With Commodities Corp. Acquisition, Goldman Sachs Asset Management Ups its Alternatives Game

Theme: Clients

In 1997, Goldman Sachs Asset Management (GSAM) acquires Commodities Corp., a pioneer of alternative investing founded in 1969 by Helmut Weymar with backing from investor Amos Hostetter and Nobel-prize-winning economist Paul Samuelson. The acquisition provides GSAM with an additional US$2 billion in assets under management and an established fund-of-hedge-funds platform. 

In 1969, economist Helmut Weymar founded Commodities Corporation (Commodities Corp. or “CC”) as a limited partnership trading commodity contracts on domestic futures markets. The firm was backed by noted investor Amos Hostetter, MIT professor and Nobel-prize-winning economist Paul Samuelson and several of their associates. Weymar had completed his PhD on the history of cocoa prices at MIT with Samuelson among his dissertation advisors and subsequently spent four years trading commodities for Nabisco.

Commodities Corp. was a trailblazer in the alternative investment space and by 1994 had grown into a US$1.5 billion firm trading commodities listed on 60 exchanges around the world. CC’s model was to hire individual traders, provide them with capital and risk management, and place them under the supervision of senior traders to execute their strategies — an approach that would evolve into a fund-of-funds platform.

In the mid-1990s, Goldman Sachs’ own investment management arm, Goldman Sachs Asset Management (GSAM), was expanding: in 1997 alone, GSAM grew assets under management organically by US$33 billion (US$51 billion in 2019 dollars). But the firm had greater ambitions, including expanding the range of investment solutions it offered its clients within both traditional and alternative asset classes. The year 1997 marked two significant acquisitions for the firm, one of which was Commodities Corp. The other was Tampa, Florida-based fundamental growth equity manager Liberty Asset Management, which added US$7 billion (US$11 billion in 2019 dollars) to GSAM’s assets under management, bringing total AUM to US$110 billion (US$172 billion in 2019 dollars).

At the time of the acquisition, Commodities Corp. managed US$1.8 billion (US$2.8 billion in 2019 dollars) in assets and was headquartered in Princeton, New Jersey, with offices in Geneva, Tokyo, Singapore and New York. With the addition of the CC business, Goldman Sachs significantly broadened the range of alternative strategies it could offer GSAM clients.
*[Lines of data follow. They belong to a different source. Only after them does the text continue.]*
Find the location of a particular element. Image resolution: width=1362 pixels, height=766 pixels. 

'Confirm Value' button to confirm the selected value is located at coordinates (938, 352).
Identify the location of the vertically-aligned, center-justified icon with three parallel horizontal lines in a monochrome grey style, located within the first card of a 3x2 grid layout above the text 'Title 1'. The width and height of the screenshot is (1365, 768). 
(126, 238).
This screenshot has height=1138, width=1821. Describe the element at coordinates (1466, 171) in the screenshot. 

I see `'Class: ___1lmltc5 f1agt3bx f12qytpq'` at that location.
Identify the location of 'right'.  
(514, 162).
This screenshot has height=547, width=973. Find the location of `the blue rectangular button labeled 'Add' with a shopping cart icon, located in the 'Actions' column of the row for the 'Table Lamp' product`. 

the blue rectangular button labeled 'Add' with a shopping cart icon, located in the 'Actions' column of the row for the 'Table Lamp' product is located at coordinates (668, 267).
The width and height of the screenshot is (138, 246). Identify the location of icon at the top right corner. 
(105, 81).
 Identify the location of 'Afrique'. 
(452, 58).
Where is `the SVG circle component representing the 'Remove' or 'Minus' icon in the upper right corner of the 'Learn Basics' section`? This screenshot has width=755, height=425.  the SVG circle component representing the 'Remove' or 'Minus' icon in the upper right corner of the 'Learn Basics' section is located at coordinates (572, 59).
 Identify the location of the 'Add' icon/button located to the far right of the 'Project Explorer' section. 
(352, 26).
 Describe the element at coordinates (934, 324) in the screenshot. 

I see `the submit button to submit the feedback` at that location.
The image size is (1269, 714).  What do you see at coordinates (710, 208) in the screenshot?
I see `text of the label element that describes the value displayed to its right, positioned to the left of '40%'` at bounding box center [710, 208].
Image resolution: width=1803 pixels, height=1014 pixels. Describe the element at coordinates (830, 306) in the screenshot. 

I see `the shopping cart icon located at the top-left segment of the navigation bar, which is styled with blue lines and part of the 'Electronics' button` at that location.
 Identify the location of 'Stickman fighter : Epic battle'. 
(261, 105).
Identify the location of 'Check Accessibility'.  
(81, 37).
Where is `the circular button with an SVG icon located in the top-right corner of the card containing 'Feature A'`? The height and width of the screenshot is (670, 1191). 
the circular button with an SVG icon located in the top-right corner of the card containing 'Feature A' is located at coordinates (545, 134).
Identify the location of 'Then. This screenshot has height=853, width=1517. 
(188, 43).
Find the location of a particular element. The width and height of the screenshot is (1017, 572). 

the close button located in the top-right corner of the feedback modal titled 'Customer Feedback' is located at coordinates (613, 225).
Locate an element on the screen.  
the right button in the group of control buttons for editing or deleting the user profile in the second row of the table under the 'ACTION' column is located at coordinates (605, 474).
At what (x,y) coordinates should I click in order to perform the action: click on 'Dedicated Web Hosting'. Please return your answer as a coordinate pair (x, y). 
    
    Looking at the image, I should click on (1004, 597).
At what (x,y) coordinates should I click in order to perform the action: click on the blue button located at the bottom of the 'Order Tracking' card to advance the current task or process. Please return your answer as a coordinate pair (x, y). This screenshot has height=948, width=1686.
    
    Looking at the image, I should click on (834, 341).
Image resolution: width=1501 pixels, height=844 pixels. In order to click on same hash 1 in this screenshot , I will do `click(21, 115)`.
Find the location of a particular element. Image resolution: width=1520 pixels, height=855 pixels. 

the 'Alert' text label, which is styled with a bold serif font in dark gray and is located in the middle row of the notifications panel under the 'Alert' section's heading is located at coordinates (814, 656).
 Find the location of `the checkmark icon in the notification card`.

Commodities Corp. was renamed Goldman Sachs Hedge Fund Strategies in 2004 and eventually was folded into the Investment Management Division’s Alternative Investments & Manager Selection (AIMS) group. The AIMS group currently manages over US$250 billion in open-architecture solutions for institutions and individuals across all asset classes, building portfolios, providing liquidity, and partnering with asset managers outside of GSAM to access a wide range of investment opportunities.

The 1997 Commodities Corp. acquisition exemplifies Goldman Sachs’ commitment to ensuring that clients of the firm have access to high-quality, innovative investment solutions, whether designed “in-house” or via partnership with or acquisition of another top-tier organization.